Darrell Clay

*On April 28, 2020 Governor DeWine changed his stance from mandating face coverings to recommending face coverings for employees, clients and customers.

April 27, 2020 

 At a press conference on April 27, 2020, Ohio Governor Michael DeWine announced plans for non-essential Ohio businesses to begin reopening in the wake of closings prompted by the coronavirus pandemic. Governor DeWine indicated this decision was based on data showing that the various “stay at home” orders and other measures apparently had successfully blunted the potential for an overwhelming impact on the state’s health care system.

The plan, known as “Responsible Restart Ohio,” which is detailed below, consists of a phased resumption of various business segments, combined with a variety of measures intended to combat the potential for further disease transmission. The plan was designed to continue protecting the health of employees, customers, and their families; support community efforts to control the spread of coronavirus; and lead responsibly in getting Ohio back to work.

May 1, 2020

Elective surgical procedures not involving an overnight stay can resume. Also on that day, dentists and veterinarians can begin providing services.

May 4, 2020

Businesses involved in manufacturing, distribution, and construction can return to work. So too can businesses described as “general office environments.”

May 12, 2020

Consumer, retail, and service business can re-commence operations.

Some business are still not authorized to re-open. These include:

  • K-12 schools
  • Child day care facilities
  • Restaurants and bars (carry-out and delivery are still permitted)
  • Hair salons and beauty businesses (including massage therapy)
  • Certain adult day care/support services
  • Entertainment, recreation, and gymnasiums
  • Places of public amusement, including all parades, fairs, festivals, and carnivals
  • Country clubs and social clubs
  • Gambling facilities
  • Swimming pools (other than those serving a single house)
  • Campgrounds and RV parks
  • Aquariums, zoos, and museums
  • Auditoriums, stadiums, and arenas

Also, certain provisions of the prior “stay at home” orders remain in effect, including a continued prohibition on mass gatherings of ten or more people. No decision has been made regarding whether summer camps for school-age children can open.

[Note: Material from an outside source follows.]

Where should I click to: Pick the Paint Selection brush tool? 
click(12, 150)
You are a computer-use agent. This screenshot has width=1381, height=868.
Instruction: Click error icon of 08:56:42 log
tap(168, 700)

As part of the phased reopening, safe business practices must be followed. All businesses must require face coverings for employees and customers/clients at all times – “No mask, no work, no service, no exception” is the key phrase in the plan. Employees must undergo a daily health assessment intended to confirm fitness for duty, including taking their temperature, monitoring for fever, and watching for coughing or trouble breathing. Good hygiene must be maintained at all time, including hand washing, sanitizing, and appropriate social distancing. Workplaces must be cleaned and sanitized throughout the work day and at the end of the day or shift. Capacity must be limited at 50% of the fire code in order to promote social distancing. Appointments should be used where necessary to limit the potential for congestion.

Additional specific protocols apply based on the particular industry segment in which the employer is involved (complete guidance is available here). Most prominent is the requirement across all industries that a six-foot distance be maintained between individuals; where that is not possible, barriers must be installed. Manufacturers must change shift patterns to reduce the number of shifts, increase factory floor space, and provide for daily disinfection of desks and workspaces. In addition, it is recommended that employers provide a stipend to employees for private transportation to and from the workplace, apparently in an effort to reduce reliance on public transportation.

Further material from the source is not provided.